The Central Bank of Nigeria conducted its Treasury Bills Primary Market Auction on Tuesday, May 20, 2026, allotting a combined N829.32 billion across the three tenors, with the bulk of allotments concentrated on the one-year paper.
Auction results seen by Nairametrics on Wednesday showed that total subscriptions climbed to approximately N1.99 trillion, far exceeding the N650 billion offered across the 91-day, 182-day, and 364-day tenors.
This underscored sustained liquidity conditions and continued appetite for long-dated government securities.
What the data is saying:Â
The 364-day bill attracted subscriptions of N1.84 trillion against an offer of N500 billion, with the CBN allotting N683.29 billion — reflecting a subscription-to-offer ratio of approximately 3.7 times.
- The 182-day bill recorded subscriptions of N81.04 billion compared to N50 billion offered, while allotment stood at N78.59 billion.
- The 91-day bill saw relatively soft demand, attracting subscriptions of N68.63 billion against N100 billion offered — the only tenor that fell short of its offer size — with N67.45 billion eventually allotted.
The auction outcome reflects sustained investor preference for longer-dated risk-free instruments as market participants continue seeking to lock in elevated yields amid lingering uncertainty in the broader macroeconomic environment.
More insights
Stop rates were broadly unchanged across all tenors, suggesting that market liquidity remained robust and that the CBN was unwilling to concede higher rates despite the significant oversubscription recorded on the long end.
- The 91-day bill stop rate edged marginally higher to 15.95% from 15.949% at the previous auction, a rise of just 0.1 basis point — effectively flat.

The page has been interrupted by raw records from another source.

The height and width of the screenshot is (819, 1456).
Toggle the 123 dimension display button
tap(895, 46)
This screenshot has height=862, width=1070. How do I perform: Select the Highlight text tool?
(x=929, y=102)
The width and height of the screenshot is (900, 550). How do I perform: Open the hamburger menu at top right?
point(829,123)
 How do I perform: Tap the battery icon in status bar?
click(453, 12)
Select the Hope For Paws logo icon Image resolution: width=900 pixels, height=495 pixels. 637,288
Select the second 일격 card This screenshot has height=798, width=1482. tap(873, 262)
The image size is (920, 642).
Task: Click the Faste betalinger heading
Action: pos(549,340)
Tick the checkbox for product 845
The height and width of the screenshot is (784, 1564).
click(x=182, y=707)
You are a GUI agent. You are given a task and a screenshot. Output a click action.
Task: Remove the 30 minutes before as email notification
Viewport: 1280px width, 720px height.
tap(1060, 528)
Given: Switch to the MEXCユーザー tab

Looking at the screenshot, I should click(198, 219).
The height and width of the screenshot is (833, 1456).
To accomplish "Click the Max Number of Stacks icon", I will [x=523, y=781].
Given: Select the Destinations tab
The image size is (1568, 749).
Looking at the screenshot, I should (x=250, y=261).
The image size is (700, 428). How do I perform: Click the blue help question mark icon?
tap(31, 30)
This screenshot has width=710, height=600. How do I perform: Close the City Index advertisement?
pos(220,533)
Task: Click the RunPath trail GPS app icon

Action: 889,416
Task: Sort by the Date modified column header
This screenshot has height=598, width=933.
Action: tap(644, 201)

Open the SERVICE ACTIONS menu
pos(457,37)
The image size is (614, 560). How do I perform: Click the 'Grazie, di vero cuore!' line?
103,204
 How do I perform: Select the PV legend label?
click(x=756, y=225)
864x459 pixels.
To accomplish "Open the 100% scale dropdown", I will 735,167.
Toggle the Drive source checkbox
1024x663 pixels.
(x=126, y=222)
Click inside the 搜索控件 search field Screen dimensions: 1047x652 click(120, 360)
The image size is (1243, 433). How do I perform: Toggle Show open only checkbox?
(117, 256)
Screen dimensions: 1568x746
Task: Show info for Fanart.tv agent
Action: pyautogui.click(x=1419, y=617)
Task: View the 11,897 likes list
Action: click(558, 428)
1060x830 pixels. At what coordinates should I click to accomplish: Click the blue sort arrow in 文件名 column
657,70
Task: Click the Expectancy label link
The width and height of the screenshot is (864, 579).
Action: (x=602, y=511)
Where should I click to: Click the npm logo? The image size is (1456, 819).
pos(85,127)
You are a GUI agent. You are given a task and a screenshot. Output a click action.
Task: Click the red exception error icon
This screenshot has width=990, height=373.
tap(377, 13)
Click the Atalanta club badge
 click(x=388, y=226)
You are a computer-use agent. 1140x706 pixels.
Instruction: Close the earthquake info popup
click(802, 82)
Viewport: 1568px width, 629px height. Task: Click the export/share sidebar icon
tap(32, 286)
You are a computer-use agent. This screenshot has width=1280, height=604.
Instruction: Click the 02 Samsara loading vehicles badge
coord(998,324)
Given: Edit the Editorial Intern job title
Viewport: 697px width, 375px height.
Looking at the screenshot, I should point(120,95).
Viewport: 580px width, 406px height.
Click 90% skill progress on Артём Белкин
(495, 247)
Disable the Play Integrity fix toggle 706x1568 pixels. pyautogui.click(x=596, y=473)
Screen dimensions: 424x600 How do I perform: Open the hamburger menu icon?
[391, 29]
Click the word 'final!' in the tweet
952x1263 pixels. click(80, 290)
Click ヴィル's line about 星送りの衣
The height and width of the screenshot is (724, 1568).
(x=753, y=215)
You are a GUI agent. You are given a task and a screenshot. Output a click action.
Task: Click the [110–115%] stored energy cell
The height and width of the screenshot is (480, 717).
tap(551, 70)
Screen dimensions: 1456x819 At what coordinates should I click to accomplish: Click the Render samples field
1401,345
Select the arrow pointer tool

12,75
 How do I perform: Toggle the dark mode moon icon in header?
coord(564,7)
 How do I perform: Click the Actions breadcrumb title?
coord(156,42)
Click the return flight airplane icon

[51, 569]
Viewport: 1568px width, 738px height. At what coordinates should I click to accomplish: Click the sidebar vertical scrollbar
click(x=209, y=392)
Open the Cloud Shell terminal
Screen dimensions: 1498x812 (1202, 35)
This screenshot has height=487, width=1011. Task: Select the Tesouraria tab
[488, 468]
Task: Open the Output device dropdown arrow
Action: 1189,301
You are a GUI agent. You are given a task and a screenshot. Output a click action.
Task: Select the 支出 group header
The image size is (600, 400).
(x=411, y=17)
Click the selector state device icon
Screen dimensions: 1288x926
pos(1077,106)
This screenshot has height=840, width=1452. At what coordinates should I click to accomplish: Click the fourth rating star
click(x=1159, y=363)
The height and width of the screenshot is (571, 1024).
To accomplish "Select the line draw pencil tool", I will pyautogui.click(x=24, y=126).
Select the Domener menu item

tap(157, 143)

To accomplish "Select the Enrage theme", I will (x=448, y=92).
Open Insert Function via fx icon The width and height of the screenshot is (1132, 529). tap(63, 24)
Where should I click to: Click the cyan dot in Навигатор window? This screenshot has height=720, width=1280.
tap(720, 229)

- The 182-day bill held steady at 16.14%, completely unchanged from the May 6 auction, signalling equilibrium between supply and demand at the mid-tenor.
- The 364-day bill eased slightly to 16.149% from 16.15%, a marginal decline of 0.1 basis point, suggesting the CBN retained firm control of the long end of the curve.
The relatively weak subscription on the short-dated 91-day instrument suggests investors seem reluctant to reinvest at the short end of the curve.
What you should know:Â
The latest auction follows the May 6 Primary Market Auction, at which the CBN allotted N731.75 billion after total subscriptions climbed to N2.41 trillion against a combined offer of N700 billion across the three tenors.
- Demand at that auction was similarly dominated by the 364-day bill, which alone attracted subscriptions of N2.23 trillion.
- The back-to-back oversubscription recorded across successive auctions underscores the depth of investor appetite for high-yield government securities, as market participants remain eager to lock in attractive risk-free returns ahead of potential easing in yields.
- This sustained demand also follows an aggressive Treasury bills issuance pattern in April 2026, during which the CBN conducted two major NT-bills auctions valued at N700 billion and N750 billion respectively, with total allotments reaching approximately N1.63 trillion — significantly above the combined offer size of N1.45 trillion.
- At the April 22 auction alone, the CBN allotted N894.17 billion after subscriptions surged to N2.36 trillion.
- The near-stable stop rates at the May 20 auction, coming on the heels of marginal declines recorded on May 6, suggest the market may be approaching a near-term floor on yields, with further downward movement likely contingent on shifting macroeconomic conditions and CBN policy direction.
Analysts also note that the sustained concentration of demand on the 364-day bill signals market expectations that yields may gradually moderate in the months ahead, prompting investors to front-load exposure to longer-dated instruments while current rates remain attractive.